■ WHAT TO DO ■
Include in the reply only the lines from the start of the data below through the line containing "868x340 pixels.", reproduced exactly and with no pictures.

RECORDS PROVIDED section start

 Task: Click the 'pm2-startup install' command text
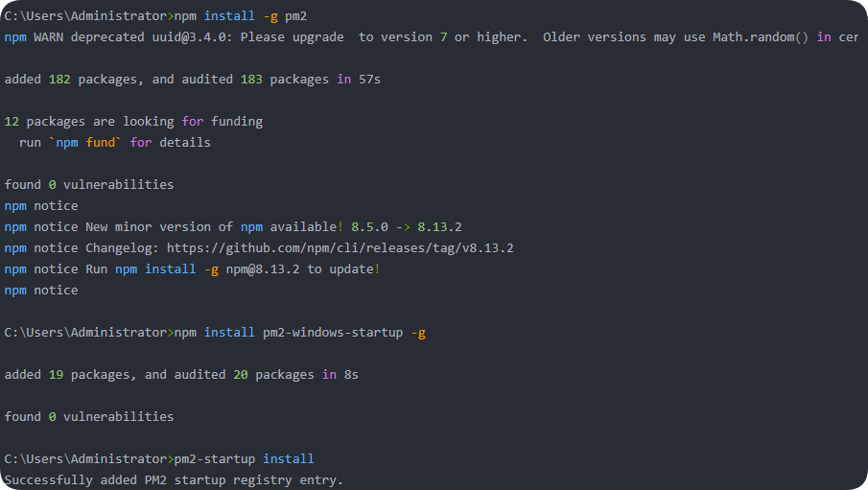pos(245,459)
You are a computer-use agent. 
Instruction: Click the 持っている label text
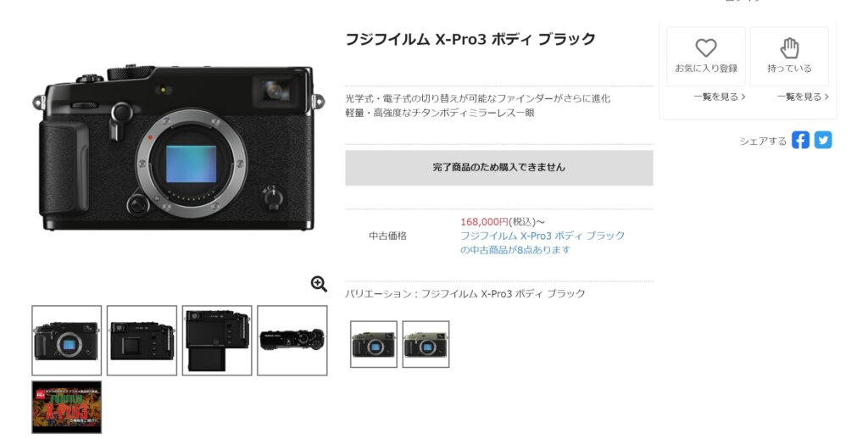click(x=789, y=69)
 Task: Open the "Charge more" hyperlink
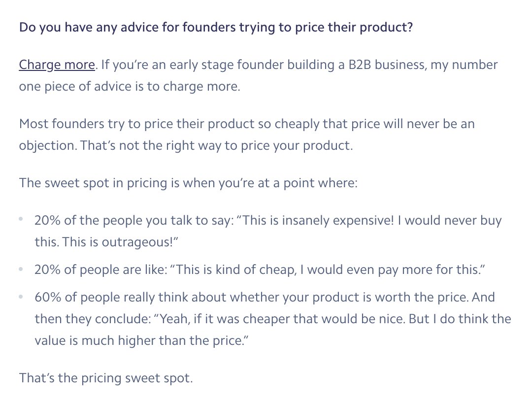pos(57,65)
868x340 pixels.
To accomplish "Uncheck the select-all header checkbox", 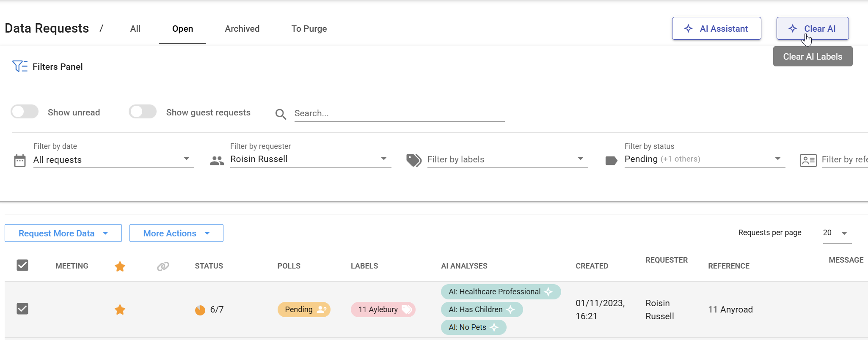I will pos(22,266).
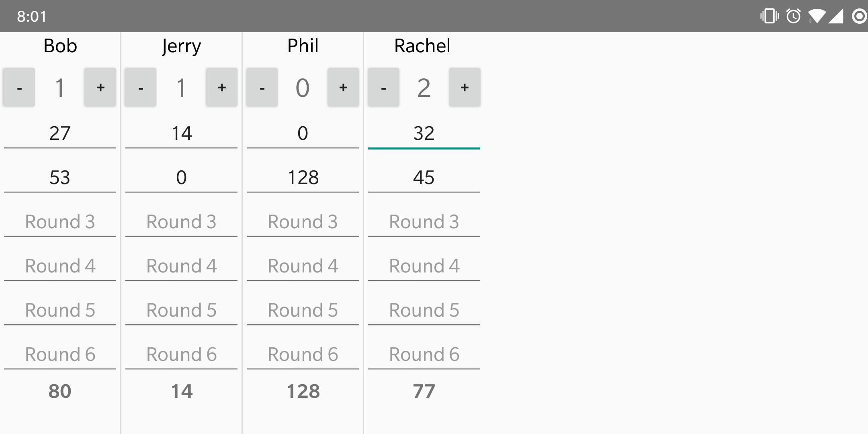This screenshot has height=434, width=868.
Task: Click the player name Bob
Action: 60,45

RECORDS PROVIDED section end

■ EXPECTED OUTPUT ■
 Task: Click the 'pm2-startup install' command text
pos(245,459)
You are a computer-use agent. 
Instruction: Click the 持っている label text
click(x=789, y=69)
 Task: Open the "Charge more" hyperlink
pos(57,65)
868x340 pixels.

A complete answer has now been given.